• **Exercise details**
From the passage on UV radiation and the skin's outer layer, return word for word the part that opens with the words containing "The SC provides" and closes with "chronic xerosis (4–7).".

• **Exercise passage**
━━━━━━━━━━━━━━━━━━━━━━━━━━━━━━

The stratum corneum (SC), as the outermost layer of the epidermis, is the body’s first line of defense against solar UV radiation. Solar UV radiation plays a dual role in human life: it is pivotal for vitamin D production (1) while also a potent and ubiquitous carcinogen responsible for much of the skin cancer in the human population (2). Although progress has been made in understanding the role of UV radiation in causing skin cancer (3), the role of solar UV radiation in altering the mechanical barrier function of the SC remains unknown.

The SC provides both critical mechanical protection and a controlled permeable barrier to the external environment. Although the SC is typically a highly efficient barrier, exposure to harsh conditions can alter its function, leading to severe skin damage such as chapping and cracking. Such damage can cause detrimental skin responses including inflammation and infection caused by compromised barrier function, scarring, and abnormal desquamation, and further aggravate the effects of skin disorders such as atopic dermatitis, ichthyosis vulgaris, and chronic xerosis (4–7).

UV radiation is divided into three main types based on wavelength: UVC radiation (200–280 nm) is predominately filtered by the ozone layer in the stratosphere, UVB radiation (280–320 nm) is mainly absorbed by the epidermis, and UVA radiation (320–400 nm) penetrates deeper into the dermis but interacts with both the SC and epidermis as well (8) (Fig. 1). The penetration of UV radiation into the skin can initiate detrimental photochemical reactions, causing both acute conditions such as erythema and chronic conditions such as photoaging, the main contributor to changes in skin’s appearance with age (9), and skin cancers such as cutaneous malignant melanoma, basal cell carcinoma, and squamous cell carcinoma.

Fig. 1.

Schematic of structure of human skin and penetration of different UV wavelengths. UVB penetrates mainly the epidermis.

━━━━━━━━━━━━━━━━━━━━━━━━━━━━━━

Data excerpts:

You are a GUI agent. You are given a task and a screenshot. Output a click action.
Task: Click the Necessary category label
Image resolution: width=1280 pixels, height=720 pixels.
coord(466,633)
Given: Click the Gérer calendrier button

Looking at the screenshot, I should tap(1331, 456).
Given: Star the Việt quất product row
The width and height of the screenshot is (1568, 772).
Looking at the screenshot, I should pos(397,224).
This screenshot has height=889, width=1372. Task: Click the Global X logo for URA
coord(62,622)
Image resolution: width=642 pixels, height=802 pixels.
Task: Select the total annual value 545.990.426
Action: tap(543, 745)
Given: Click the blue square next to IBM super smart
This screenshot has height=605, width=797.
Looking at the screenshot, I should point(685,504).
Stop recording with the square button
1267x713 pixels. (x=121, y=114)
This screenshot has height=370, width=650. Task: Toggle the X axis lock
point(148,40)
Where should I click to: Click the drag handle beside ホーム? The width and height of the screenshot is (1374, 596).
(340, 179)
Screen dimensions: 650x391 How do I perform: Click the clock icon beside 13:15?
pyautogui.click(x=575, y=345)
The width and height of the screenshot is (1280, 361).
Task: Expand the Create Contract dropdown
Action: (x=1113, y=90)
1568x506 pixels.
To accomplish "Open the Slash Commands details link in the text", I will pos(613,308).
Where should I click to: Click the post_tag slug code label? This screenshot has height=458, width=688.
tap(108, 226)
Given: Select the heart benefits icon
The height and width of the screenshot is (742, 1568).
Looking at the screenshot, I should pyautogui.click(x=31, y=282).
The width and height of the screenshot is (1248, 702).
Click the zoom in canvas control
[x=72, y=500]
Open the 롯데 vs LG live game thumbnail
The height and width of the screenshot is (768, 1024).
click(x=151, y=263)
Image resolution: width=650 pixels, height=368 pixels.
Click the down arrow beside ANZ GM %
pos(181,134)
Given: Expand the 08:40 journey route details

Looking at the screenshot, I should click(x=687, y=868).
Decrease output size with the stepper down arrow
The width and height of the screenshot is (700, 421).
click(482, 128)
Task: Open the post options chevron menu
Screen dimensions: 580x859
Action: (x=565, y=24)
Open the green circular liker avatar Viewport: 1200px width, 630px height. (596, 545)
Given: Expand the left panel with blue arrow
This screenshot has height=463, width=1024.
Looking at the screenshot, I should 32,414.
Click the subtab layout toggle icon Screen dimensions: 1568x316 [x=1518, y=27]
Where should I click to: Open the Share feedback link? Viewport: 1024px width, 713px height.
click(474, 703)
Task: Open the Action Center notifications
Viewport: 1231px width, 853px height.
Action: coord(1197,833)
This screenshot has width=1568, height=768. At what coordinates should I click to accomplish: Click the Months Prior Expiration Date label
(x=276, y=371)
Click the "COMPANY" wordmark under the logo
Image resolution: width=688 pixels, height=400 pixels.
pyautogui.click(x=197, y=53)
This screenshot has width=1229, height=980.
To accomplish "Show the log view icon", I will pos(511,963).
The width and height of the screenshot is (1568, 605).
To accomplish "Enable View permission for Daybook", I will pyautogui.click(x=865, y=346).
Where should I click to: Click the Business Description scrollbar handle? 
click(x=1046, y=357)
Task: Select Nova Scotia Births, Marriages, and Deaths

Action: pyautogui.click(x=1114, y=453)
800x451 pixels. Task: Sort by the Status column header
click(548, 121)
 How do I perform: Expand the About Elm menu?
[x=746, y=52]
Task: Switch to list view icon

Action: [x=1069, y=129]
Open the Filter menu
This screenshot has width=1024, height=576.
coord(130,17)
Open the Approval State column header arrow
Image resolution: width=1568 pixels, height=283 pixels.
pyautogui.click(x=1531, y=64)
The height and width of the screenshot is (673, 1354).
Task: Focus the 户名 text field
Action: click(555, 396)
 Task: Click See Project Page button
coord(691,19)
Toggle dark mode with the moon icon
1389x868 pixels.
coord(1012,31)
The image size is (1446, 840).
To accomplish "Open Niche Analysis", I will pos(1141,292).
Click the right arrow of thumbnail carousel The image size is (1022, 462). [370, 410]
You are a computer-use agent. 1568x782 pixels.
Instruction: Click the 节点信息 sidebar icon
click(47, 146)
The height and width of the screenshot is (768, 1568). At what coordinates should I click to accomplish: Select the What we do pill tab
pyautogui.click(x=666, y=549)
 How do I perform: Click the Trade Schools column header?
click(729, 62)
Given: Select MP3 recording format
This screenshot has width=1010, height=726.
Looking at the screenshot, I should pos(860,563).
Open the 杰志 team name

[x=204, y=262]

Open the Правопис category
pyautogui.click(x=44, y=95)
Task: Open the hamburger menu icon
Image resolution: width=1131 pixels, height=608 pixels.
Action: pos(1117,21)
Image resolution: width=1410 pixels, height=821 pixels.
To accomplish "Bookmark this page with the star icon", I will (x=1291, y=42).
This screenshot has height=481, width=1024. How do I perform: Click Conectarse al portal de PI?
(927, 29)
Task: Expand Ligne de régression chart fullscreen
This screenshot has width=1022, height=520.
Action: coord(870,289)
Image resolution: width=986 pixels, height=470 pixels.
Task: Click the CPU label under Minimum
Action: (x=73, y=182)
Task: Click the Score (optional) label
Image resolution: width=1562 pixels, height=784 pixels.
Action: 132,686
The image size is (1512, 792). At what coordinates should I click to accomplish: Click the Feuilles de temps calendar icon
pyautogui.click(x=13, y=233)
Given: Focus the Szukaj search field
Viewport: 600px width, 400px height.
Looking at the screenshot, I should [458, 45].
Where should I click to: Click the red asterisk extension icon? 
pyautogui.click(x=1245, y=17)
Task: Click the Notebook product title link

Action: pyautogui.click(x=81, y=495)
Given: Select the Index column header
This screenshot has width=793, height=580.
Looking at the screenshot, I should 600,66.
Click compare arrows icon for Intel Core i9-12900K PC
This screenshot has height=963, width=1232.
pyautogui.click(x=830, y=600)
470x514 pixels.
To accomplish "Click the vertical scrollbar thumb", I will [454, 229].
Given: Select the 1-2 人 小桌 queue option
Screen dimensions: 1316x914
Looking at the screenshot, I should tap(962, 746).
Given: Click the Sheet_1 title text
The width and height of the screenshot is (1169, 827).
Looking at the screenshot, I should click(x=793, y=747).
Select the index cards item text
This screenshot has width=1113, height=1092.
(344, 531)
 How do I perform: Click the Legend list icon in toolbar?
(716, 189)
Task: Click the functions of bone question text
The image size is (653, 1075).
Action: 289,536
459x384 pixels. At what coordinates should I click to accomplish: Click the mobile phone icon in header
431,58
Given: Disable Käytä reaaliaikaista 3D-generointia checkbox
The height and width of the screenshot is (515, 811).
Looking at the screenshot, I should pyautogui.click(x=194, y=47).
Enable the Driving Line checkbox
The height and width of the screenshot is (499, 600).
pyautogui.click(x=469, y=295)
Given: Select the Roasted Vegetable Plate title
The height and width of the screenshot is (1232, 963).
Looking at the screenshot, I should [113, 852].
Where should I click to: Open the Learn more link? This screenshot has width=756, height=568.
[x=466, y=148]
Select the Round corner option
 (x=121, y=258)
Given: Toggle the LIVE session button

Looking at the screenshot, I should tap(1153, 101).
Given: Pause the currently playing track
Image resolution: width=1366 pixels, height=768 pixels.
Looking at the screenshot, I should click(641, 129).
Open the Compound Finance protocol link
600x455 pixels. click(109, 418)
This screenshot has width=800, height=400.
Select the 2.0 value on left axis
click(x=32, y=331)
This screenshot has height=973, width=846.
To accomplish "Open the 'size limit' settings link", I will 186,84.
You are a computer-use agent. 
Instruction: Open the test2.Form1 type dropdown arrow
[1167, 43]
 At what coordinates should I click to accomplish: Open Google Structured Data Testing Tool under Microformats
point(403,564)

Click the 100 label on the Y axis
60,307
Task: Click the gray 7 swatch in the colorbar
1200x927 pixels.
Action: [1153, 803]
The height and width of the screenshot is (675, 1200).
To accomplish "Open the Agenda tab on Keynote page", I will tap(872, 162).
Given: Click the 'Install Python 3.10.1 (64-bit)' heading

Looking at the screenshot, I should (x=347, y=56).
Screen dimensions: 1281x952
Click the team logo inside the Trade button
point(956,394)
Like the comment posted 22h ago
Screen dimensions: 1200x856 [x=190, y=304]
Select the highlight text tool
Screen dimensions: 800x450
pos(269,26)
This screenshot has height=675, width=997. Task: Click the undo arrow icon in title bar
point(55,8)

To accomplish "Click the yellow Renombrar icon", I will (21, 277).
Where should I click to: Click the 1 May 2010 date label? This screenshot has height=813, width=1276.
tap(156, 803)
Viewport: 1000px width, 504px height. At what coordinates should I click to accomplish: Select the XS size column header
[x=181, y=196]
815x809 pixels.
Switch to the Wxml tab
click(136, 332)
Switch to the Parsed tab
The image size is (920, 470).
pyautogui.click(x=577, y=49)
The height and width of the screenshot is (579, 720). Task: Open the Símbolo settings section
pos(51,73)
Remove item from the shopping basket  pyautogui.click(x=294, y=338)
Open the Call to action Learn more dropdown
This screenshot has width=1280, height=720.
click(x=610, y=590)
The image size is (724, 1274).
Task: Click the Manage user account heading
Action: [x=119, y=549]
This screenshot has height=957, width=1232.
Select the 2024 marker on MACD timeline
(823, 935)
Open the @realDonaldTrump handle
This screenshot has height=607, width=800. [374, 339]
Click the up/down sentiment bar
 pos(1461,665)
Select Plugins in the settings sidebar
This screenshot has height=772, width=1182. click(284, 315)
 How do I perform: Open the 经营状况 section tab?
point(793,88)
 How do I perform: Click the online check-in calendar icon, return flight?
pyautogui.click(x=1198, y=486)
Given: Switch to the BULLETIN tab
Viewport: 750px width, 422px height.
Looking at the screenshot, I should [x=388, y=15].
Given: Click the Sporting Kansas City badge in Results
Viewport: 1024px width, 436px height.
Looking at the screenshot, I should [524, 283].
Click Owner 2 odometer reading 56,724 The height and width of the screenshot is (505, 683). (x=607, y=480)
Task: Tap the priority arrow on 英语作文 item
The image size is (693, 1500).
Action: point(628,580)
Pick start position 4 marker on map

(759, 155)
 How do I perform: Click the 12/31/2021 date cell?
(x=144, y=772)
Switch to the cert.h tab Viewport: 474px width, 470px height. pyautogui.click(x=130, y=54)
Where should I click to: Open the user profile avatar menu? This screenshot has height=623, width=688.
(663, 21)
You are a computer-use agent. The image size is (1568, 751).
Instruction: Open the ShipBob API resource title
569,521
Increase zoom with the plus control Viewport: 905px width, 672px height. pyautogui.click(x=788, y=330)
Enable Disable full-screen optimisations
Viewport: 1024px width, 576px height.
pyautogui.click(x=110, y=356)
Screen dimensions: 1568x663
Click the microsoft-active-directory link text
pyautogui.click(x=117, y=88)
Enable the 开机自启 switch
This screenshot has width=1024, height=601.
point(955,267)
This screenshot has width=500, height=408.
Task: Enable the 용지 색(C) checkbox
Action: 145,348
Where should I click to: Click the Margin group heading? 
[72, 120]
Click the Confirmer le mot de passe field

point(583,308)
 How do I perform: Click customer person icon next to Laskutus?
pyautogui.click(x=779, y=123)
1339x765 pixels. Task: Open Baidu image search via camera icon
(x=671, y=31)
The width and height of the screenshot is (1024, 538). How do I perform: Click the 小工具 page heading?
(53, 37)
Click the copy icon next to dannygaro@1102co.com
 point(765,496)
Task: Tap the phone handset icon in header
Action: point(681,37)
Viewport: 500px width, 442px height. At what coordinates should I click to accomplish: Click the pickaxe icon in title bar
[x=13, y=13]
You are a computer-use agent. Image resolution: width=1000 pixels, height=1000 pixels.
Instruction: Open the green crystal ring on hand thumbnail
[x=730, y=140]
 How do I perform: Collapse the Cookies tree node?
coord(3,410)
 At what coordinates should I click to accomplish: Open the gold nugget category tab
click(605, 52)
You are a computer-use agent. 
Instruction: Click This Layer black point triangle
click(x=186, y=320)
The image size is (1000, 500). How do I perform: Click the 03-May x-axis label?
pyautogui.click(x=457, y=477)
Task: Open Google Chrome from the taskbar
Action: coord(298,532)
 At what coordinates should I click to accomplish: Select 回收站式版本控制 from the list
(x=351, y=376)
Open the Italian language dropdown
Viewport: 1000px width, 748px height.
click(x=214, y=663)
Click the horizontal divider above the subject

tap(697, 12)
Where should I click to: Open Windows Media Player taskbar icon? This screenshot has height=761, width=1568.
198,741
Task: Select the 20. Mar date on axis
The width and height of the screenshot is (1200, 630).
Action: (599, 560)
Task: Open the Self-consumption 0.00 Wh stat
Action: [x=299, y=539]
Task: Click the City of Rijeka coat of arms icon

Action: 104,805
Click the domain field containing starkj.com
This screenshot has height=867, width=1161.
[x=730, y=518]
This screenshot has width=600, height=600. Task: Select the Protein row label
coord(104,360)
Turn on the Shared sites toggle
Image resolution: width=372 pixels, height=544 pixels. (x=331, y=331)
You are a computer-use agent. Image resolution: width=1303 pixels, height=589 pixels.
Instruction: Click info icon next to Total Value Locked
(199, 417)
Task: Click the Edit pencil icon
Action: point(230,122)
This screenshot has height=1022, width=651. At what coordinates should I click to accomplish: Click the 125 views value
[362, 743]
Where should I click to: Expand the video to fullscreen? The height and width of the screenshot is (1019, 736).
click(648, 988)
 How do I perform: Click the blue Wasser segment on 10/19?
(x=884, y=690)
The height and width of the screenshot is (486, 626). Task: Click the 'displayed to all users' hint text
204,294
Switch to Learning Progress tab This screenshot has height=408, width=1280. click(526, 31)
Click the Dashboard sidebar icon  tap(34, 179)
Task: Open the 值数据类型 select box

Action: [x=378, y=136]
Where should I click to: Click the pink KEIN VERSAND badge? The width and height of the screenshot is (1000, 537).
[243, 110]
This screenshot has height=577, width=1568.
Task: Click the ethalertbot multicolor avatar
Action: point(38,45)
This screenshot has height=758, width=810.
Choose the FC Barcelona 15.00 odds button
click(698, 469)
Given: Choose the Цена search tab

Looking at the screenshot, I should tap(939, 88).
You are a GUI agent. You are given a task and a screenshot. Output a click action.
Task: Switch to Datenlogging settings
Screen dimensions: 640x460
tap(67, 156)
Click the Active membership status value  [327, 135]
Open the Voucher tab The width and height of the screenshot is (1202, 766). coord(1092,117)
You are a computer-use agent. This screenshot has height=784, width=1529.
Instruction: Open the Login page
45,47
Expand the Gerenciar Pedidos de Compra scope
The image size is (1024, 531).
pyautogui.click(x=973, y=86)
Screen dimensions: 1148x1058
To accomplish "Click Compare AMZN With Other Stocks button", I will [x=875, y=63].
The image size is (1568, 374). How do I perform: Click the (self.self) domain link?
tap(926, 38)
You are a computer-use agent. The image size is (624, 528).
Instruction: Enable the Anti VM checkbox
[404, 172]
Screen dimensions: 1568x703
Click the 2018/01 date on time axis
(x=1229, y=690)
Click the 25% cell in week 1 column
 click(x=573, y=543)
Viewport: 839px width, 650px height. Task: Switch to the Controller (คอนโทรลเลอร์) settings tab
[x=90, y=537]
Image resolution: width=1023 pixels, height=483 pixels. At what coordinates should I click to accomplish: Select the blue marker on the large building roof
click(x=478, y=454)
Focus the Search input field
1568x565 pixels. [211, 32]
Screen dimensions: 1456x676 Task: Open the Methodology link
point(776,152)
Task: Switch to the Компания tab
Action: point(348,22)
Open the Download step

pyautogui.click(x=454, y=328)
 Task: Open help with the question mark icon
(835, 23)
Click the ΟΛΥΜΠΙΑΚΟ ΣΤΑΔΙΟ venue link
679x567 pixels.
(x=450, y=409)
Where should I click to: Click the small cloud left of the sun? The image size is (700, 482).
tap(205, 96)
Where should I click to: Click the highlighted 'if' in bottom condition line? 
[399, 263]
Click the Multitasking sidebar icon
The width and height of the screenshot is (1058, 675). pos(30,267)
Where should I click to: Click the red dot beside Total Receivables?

━━━━━━━━━━━━━━━━━━━━━━━━━━━━━━

• **Your solution**
The SC provides both critical mechanical protection and a controlled permeable barrier to the external environment. Although the SC is typically a highly efficient barrier, exposure to harsh conditions can alter its function, leading to severe skin damage such as chapping and cracking. Such damage can cause detrimental skin responses including inflammation and infection caused by compromised barrier function, scarring, and abnormal desquamation, and further aggravate the effects of skin disorders such as atopic dermatitis, ichthyosis vulgaris, and chronic xerosis (4–7).